Goal of the exercise
State how many lines in the rows below contain the string "center", where case counts, and reply with only that number.

Input for this task
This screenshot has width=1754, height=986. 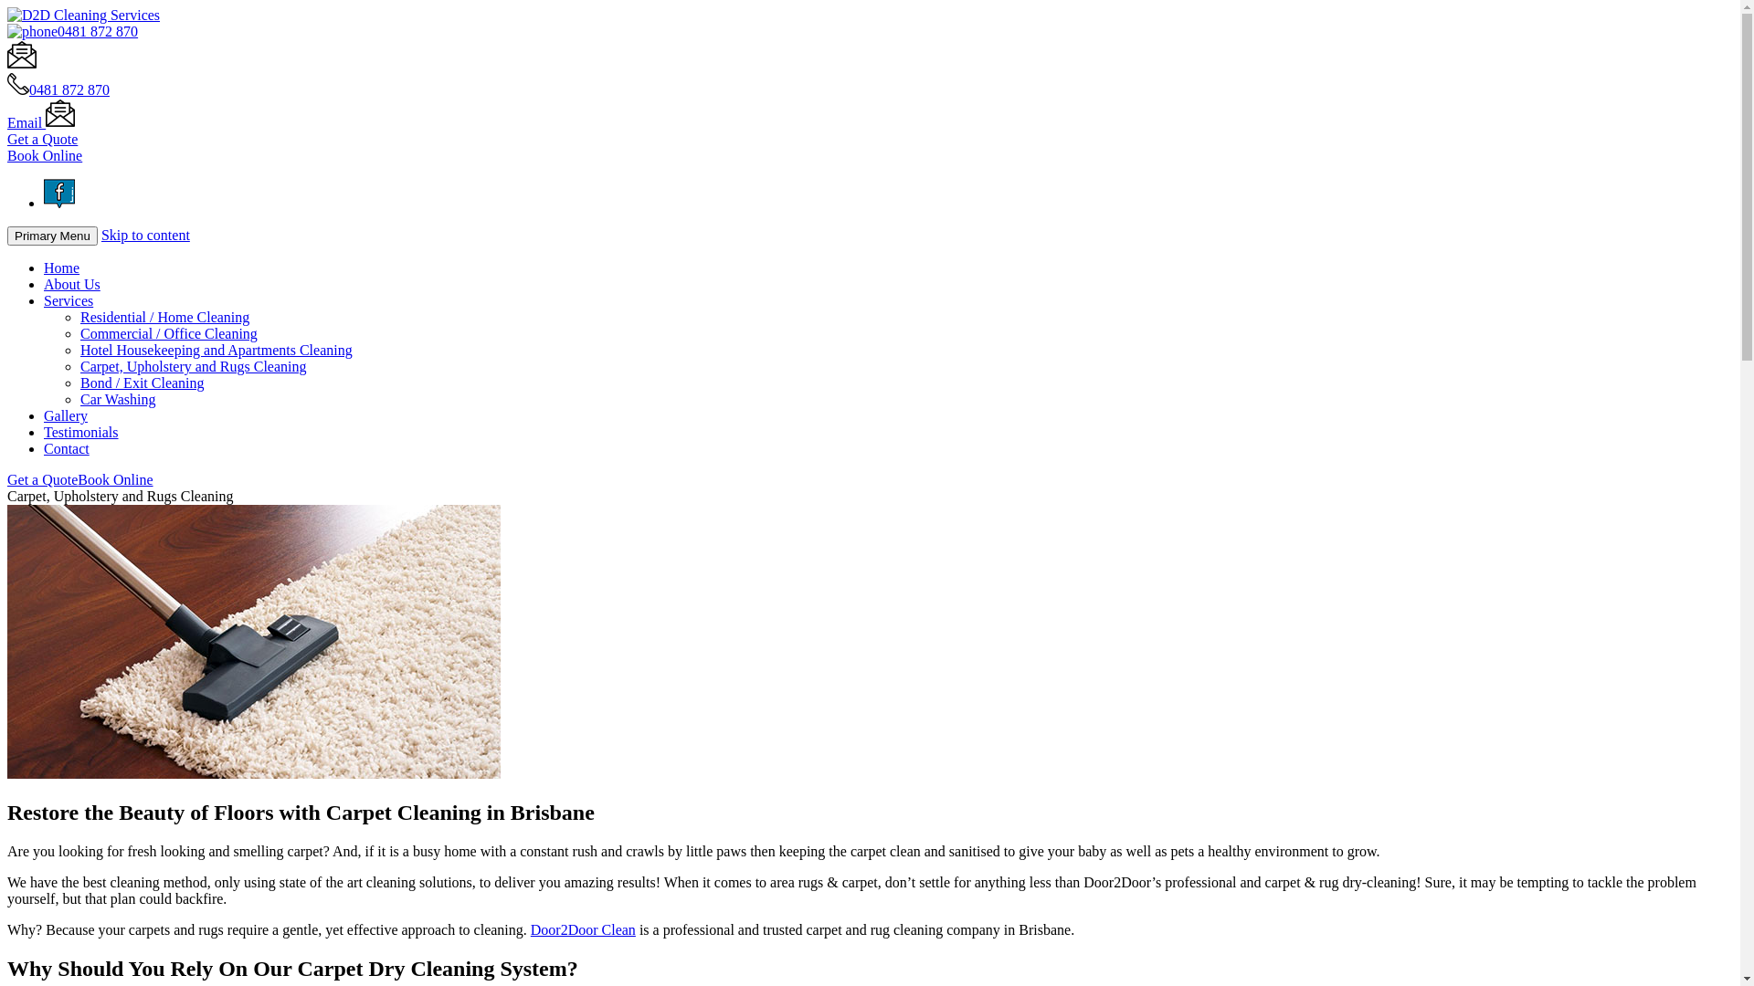 What do you see at coordinates (80, 432) in the screenshot?
I see `'Testimonials'` at bounding box center [80, 432].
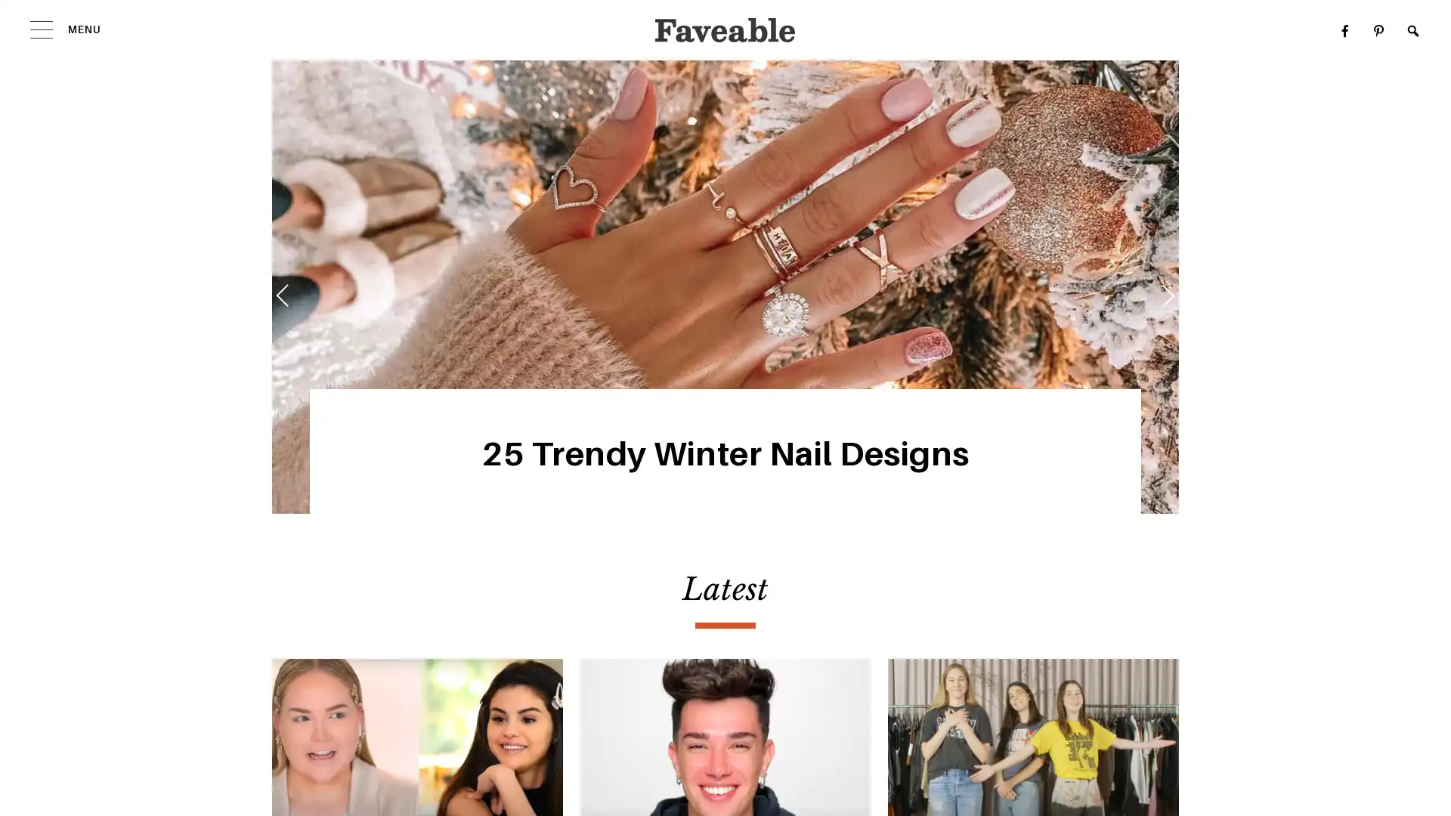 Image resolution: width=1451 pixels, height=816 pixels. What do you see at coordinates (104, 29) in the screenshot?
I see `MENU` at bounding box center [104, 29].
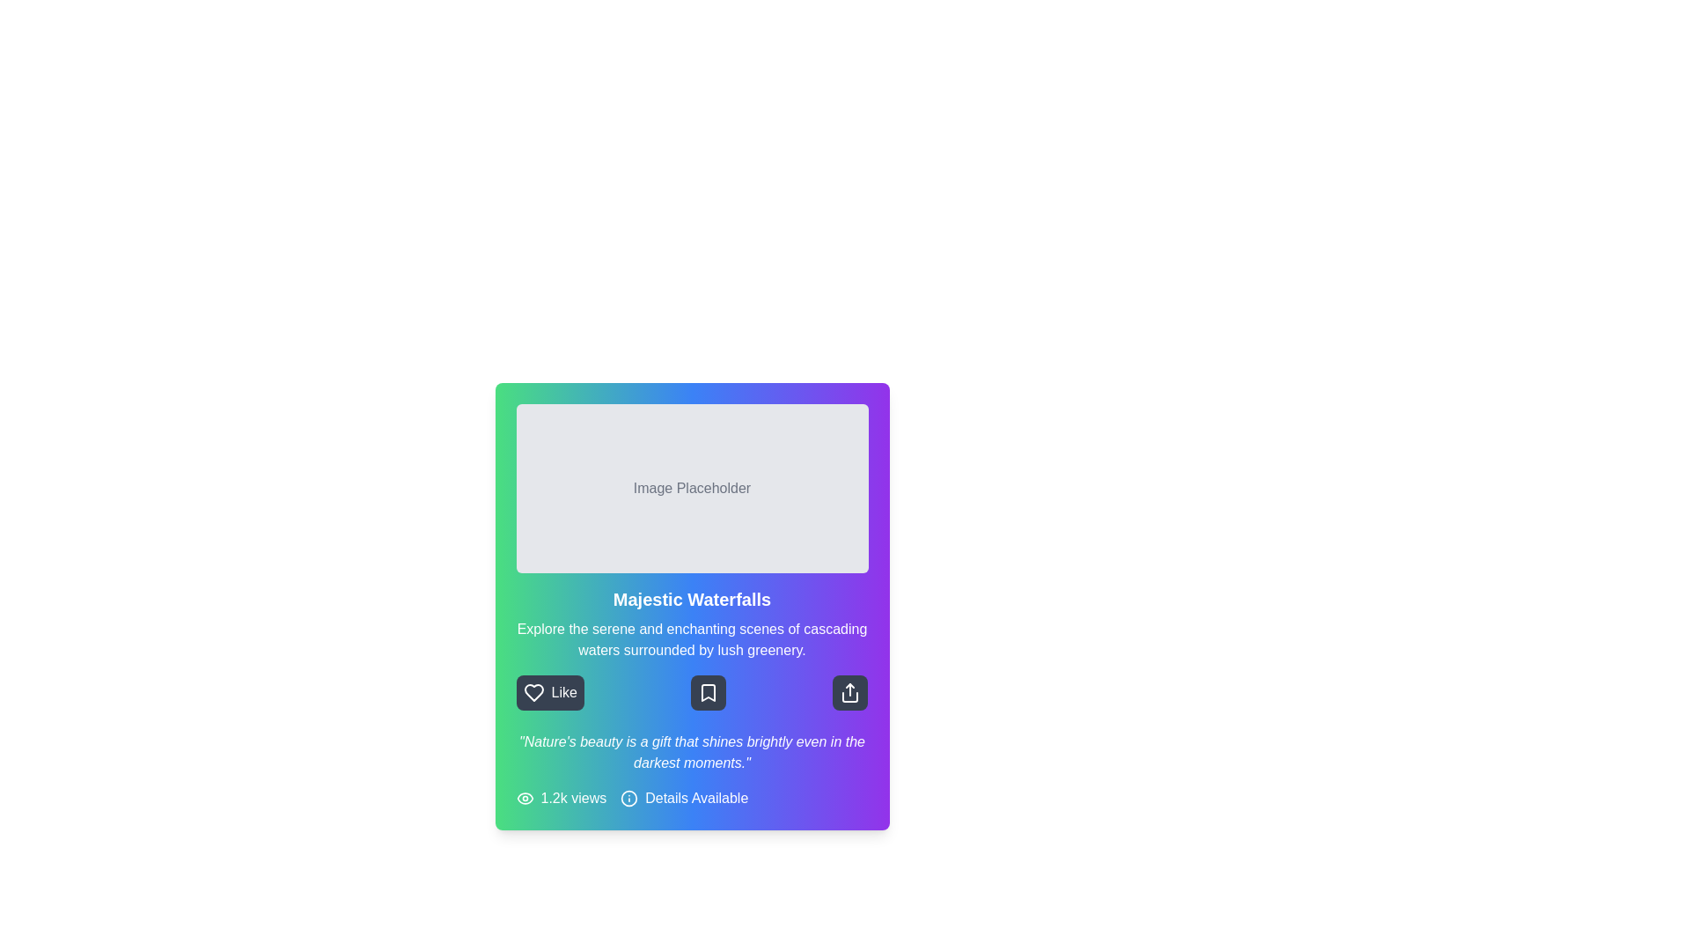 This screenshot has width=1690, height=951. What do you see at coordinates (629, 798) in the screenshot?
I see `the content of the graphical icon represented by a circle within an SVG element, located at the bottom section of the card layout, aligned to the left of descriptive text` at bounding box center [629, 798].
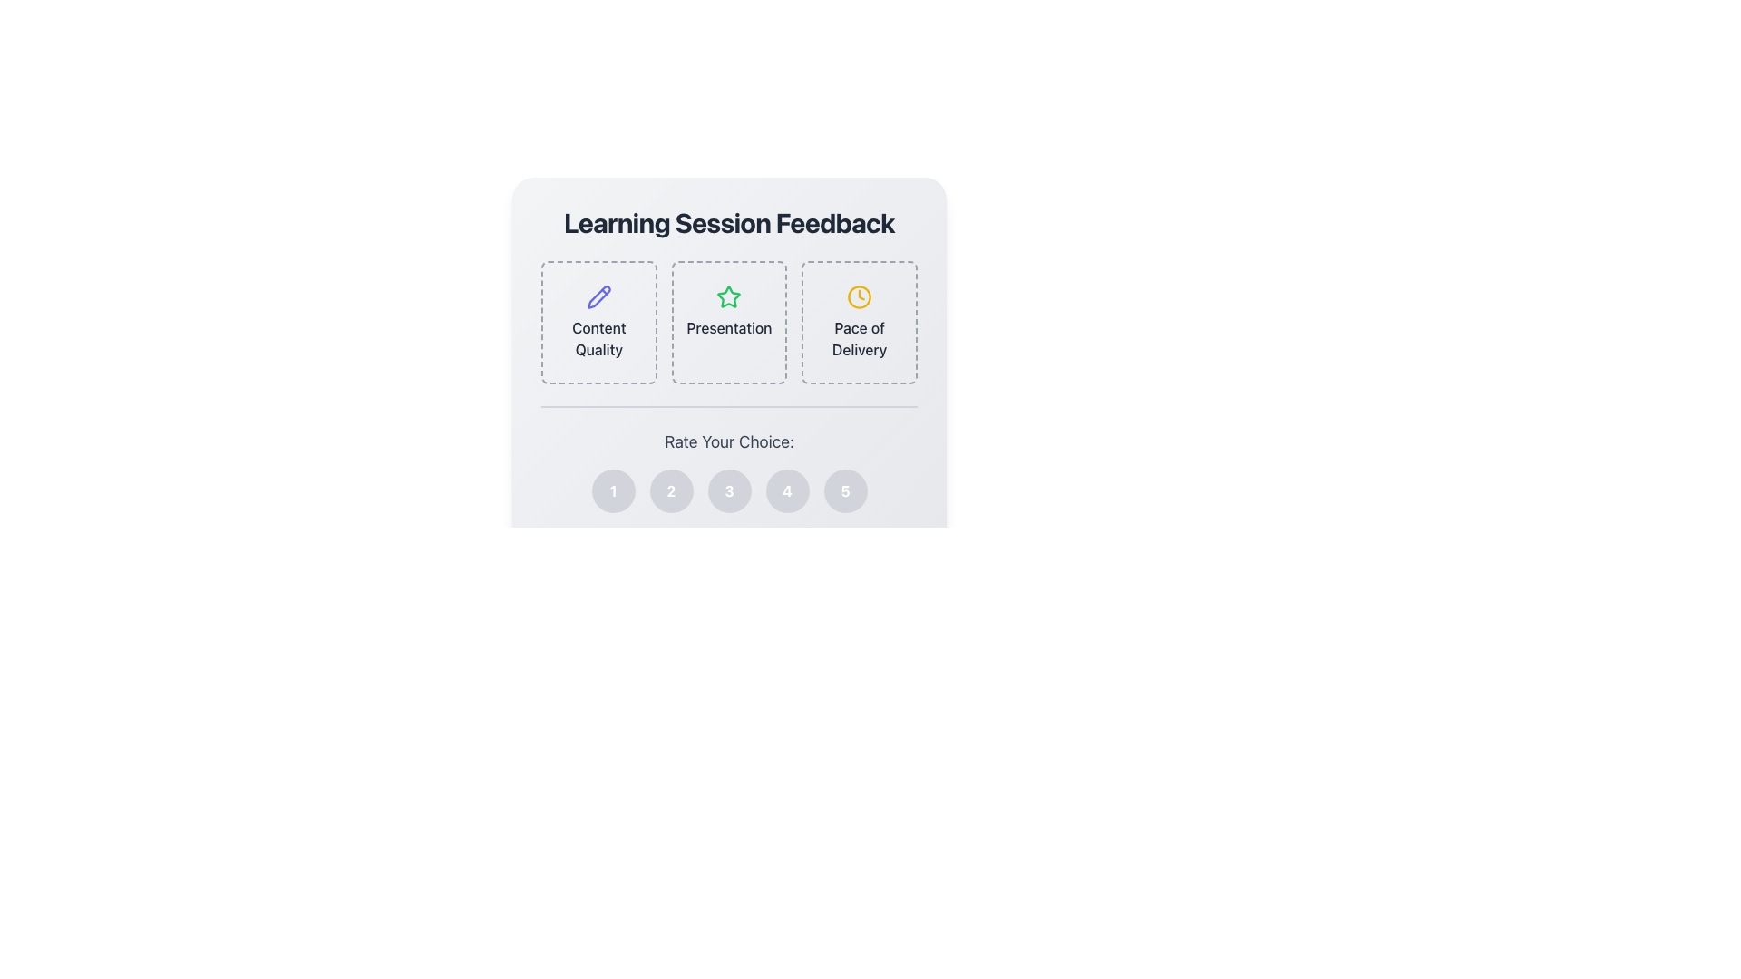 The width and height of the screenshot is (1741, 979). I want to click on the triangular clock hands icon representing the 'Pace of Delivery' within the user feedback section, located in the top-right part of the grid layout, so click(861, 294).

Expected output
3